= Mikhail Tkach =

Mikhail Tkach, also Michal Tkacz, Michael J. Tkach, and M. Nastivsky, (October 18, 1891 - ??) born in Mastisiw, Poland, of Ukrainian parents, and arrived in the United States at New York City on November 25, 1909, under the name Michal Tkacz. Tkach's wife, Yeroslava, was born in Slatchev, Poland, and entered the U.S. in 1913. The Tkachs lived in New York City from 1922 onwards. Tkach became a naturalized U. S. citizen in New York City on December 8, 1936.

Tkach had long been active in the Communist Party of the United States (CPUSA) and was editor of the Ukrainian Daily News, the leading Ukrainian Communist newspaper in the U.S. As early as 1923, under the name M. Nastivsky, Tkach was an organization member of the Society for Technical Aid to Soviet Russia. Elizabeth Bentley told the FBI that in 1941 and 1942 Tkach had provided Jacob Golos with considerable information concerning the Ukrainian nationalism movement in the United States which Golos considered of great importance. Golos told Bentley much of the information was secured by Tkach from one W. J. Stepankowski, who for a time worked as an investigator for Golos. In July 1944 Tkach was elected president of the Ukrainian Section of the International Workers Order, a communist-affiliated insurance and fraternal order. The Ukraniain Daily News was by that time published by the Ukrainian Section of the IWO.
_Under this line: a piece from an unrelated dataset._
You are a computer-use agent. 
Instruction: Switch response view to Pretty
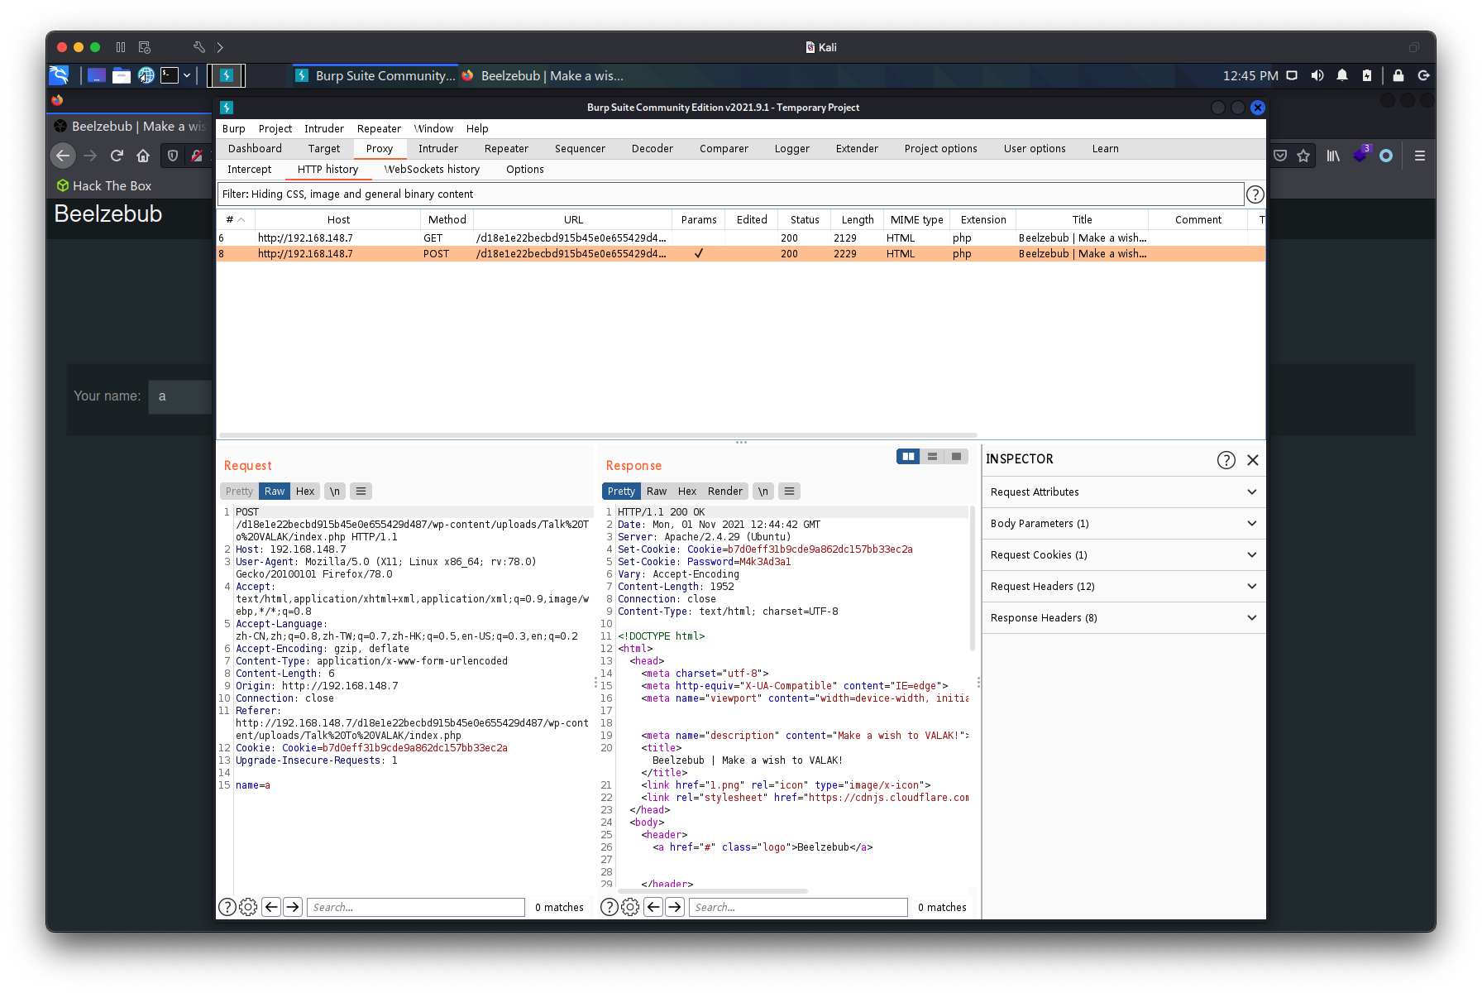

Tkach supervised a small network of American communists working as agents of the Soviet Union. Tkach's daughter, Ann Sidorovich, and her husband, Michael Sidorovich, were part of Julius Rosenberg's espionage network. Tkach's agent handler was SELIM KHAN, or KHAN, thought to be Avram Landy who also had contact with Albert Kahn, Eufrosina Dvoichenko-Markov, Walter Bernstein, and Bolesław Gebert. Tkach was investigated under the Internal Security Act by the FBI New York Field Division, which considered him to be a key figure in Communist subversion .

==Venona==
Tkach's cover name as assigned by Soviet intelligence and deciphered in Venona project transcripts is PERCH. Tkach is referenced in the following Venona decrypts:

Venona 1056 KGB New York to Moscow, 3 July 1943; 823 KGB New York to Moscow, 7 June 1944; 881 KGB New York to Moscow, 20 June 1944; 1076 KGB New York to Moscow, 29 July 1944; 202 KGB New York to Moscow, 10 February 1945; 116 KGB Moscow to New York, 9 February 1945; 143 KGB Moscow to New York, 15 February 1945.